Study material:
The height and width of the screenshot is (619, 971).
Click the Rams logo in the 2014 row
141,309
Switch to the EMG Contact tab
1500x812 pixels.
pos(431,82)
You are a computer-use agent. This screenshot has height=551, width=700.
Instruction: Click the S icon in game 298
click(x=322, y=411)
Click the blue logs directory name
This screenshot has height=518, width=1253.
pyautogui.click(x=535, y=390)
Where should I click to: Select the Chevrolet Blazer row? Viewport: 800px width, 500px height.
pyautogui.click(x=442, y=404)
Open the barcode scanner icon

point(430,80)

Assignment: Nothing may be dropped or altered. Copy every line above.

Output:
The height and width of the screenshot is (619, 971).
Click the Rams logo in the 2014 row
141,309
Switch to the EMG Contact tab
1500x812 pixels.
pos(431,82)
You are a computer-use agent. This screenshot has height=551, width=700.
Instruction: Click the S icon in game 298
click(x=322, y=411)
Click the blue logs directory name
This screenshot has height=518, width=1253.
pyautogui.click(x=535, y=390)
Where should I click to: Select the Chevrolet Blazer row? Viewport: 800px width, 500px height.
pyautogui.click(x=442, y=404)
Open the barcode scanner icon

point(430,80)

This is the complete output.